Short Communication: 18 F-Immuno-PET: Determination of Anti-CD66 Biodistribution in a Patient with High-Risk Leukemia

The monoclonal antibody anti-CD66 labeled with ^99mTc is widely used as Scintimun^® granulocyte for bone marrow immunoscintigraphy. Further, recently performed clinical radioimmunotherapy studies with [⁹⁰Y]Y-anti-CD66 proved to be suitable for the treatment of hematologic malignancies. Before radioimmunotherapy with [⁹⁰Y]Y-anti-CD66, dosimetric estimations are required to minimize radiotoxicity and determine individual applicable activities. Planar imaging, using γ-emitting radionuclides, is conventionally carried out to estimate the absorbed organ doses. In contrast, immuno-PET (positron emission tomography) enables the quantification of anti-CD66 accumulation and provides better spatial and temporal resolution. Therefore, in this study, a semiautomated radiosynthesis of [¹⁸F]F-anti-CD66 was developed, using the ¹⁸F-acylation agent, N-succinimidyl-4-[¹⁸F]fluorobenzoate ([¹⁸F]SFB).
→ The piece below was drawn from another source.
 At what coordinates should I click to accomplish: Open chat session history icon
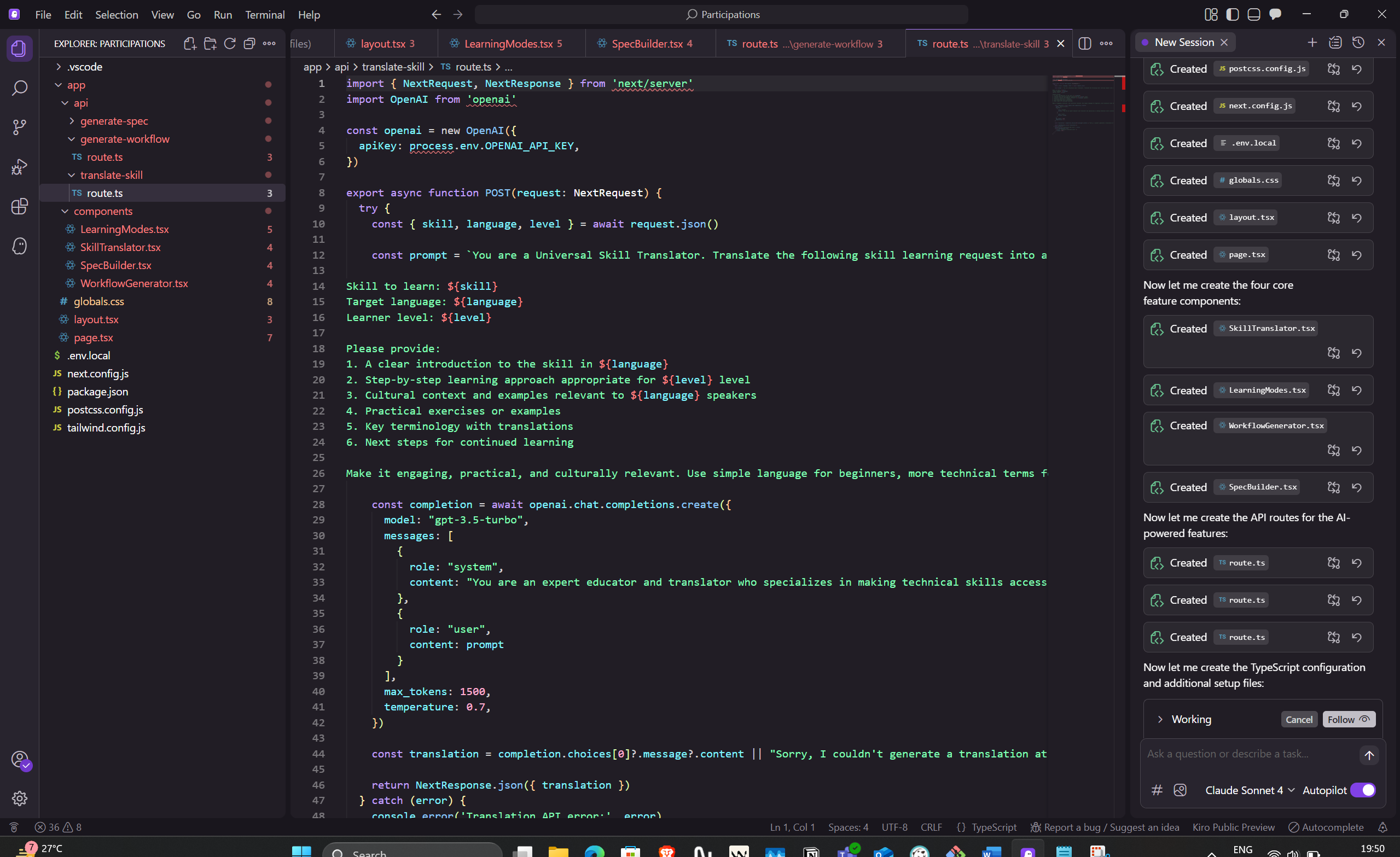(1358, 43)
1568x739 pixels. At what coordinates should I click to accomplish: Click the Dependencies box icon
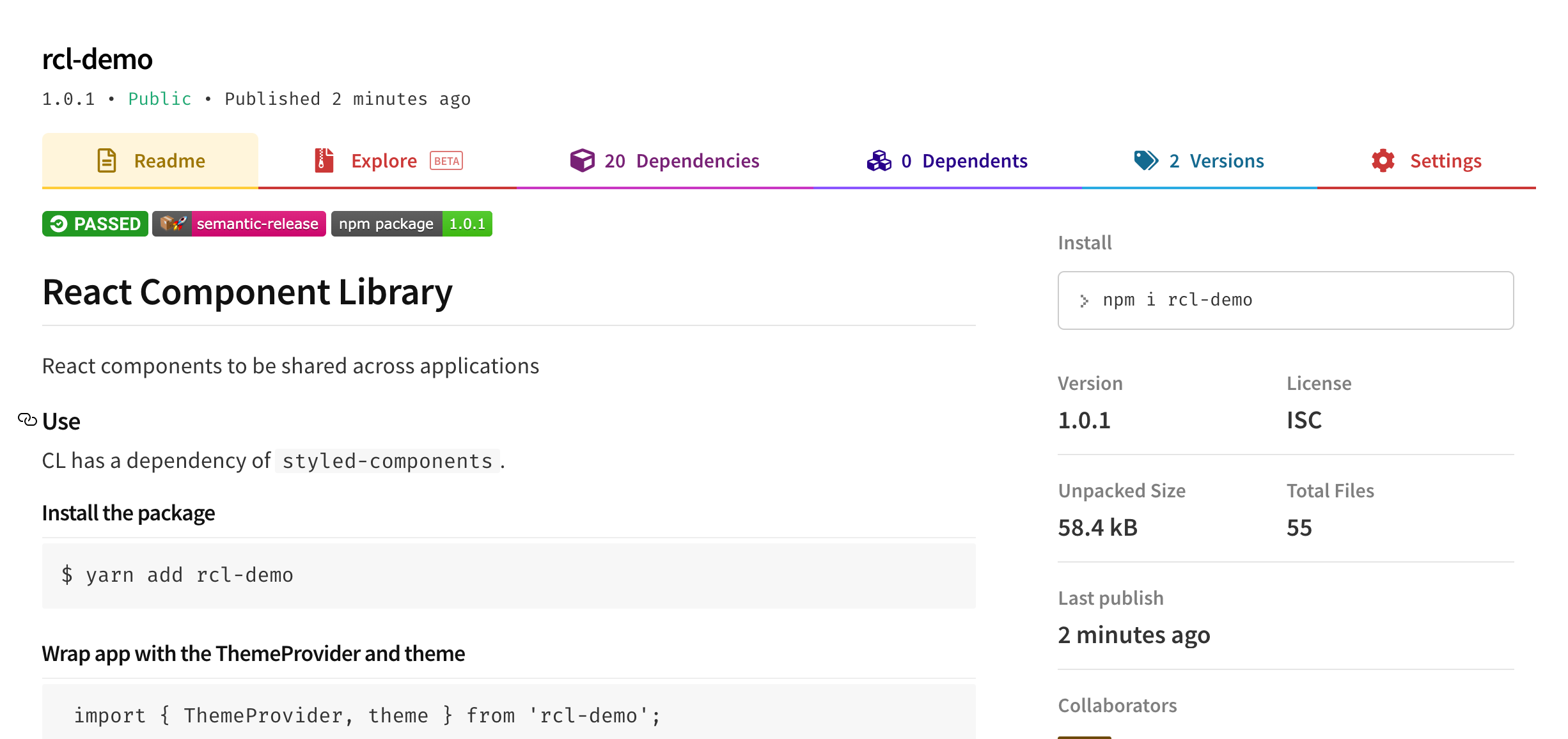pos(583,160)
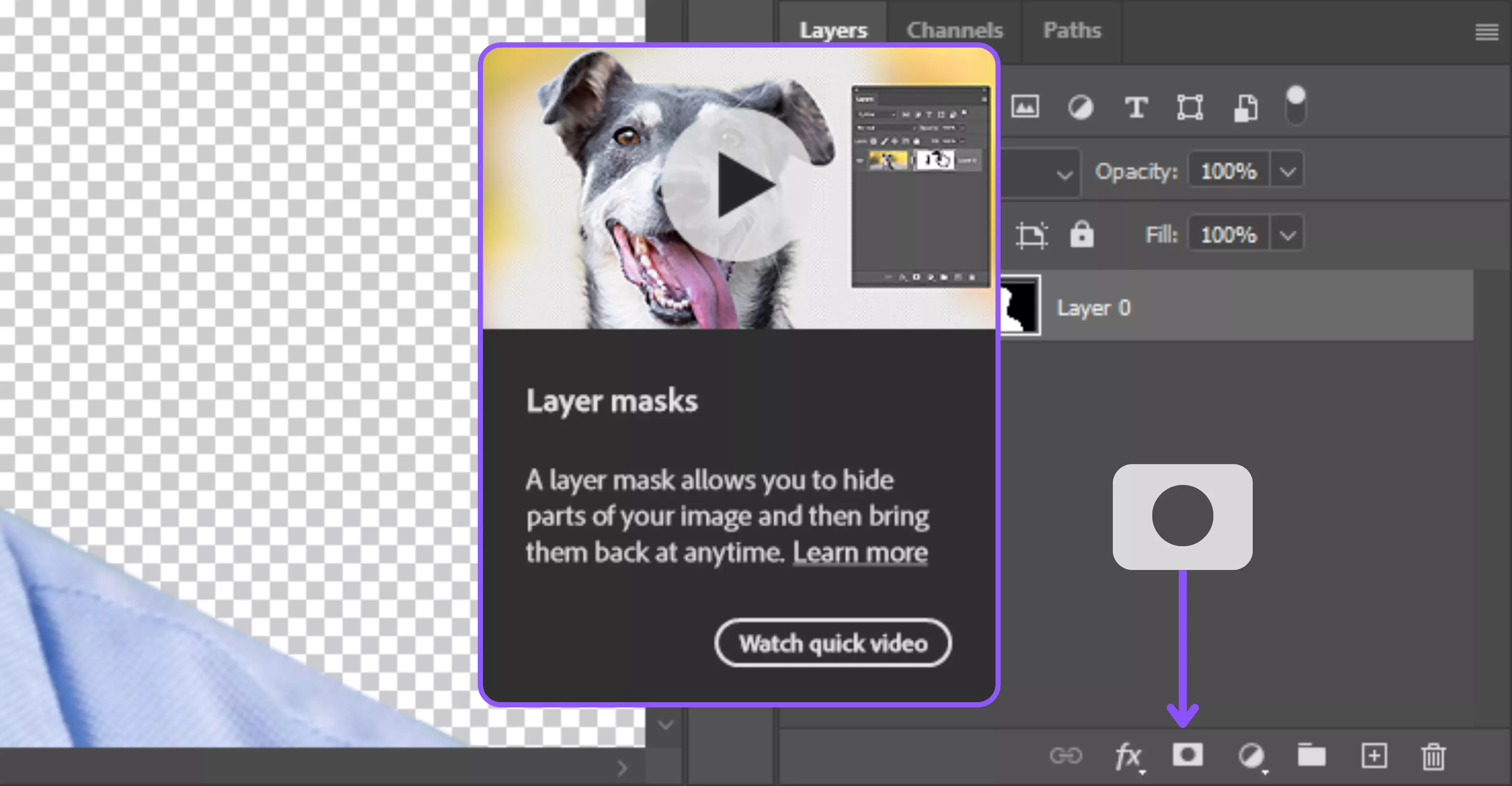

As a proof of concept, an intraindividual comparison between PET and conventional scintigraphy, using ¹⁸F- and ^99mTc-labeled anti-CD66 in 1 patient with high-risk leukemia, is presented. Both labeled antibodies displayed a similar distribution pattern with high preferential uptake in bone marrow. Urinary excretion of [¹⁸F]F-anti-CD66 was increased and bone marrow uptake reduced, in comparison to [^99mTc]Tc-anti-CD66. Nevertheless, PET-based dosimetry with [¹⁸F]F-anti-CD66 could provide additional information to support conventional scintigraphy. Moreover, [¹⁸F]F-anti-CD66 is ideally suited for bone marrow imaging using PET.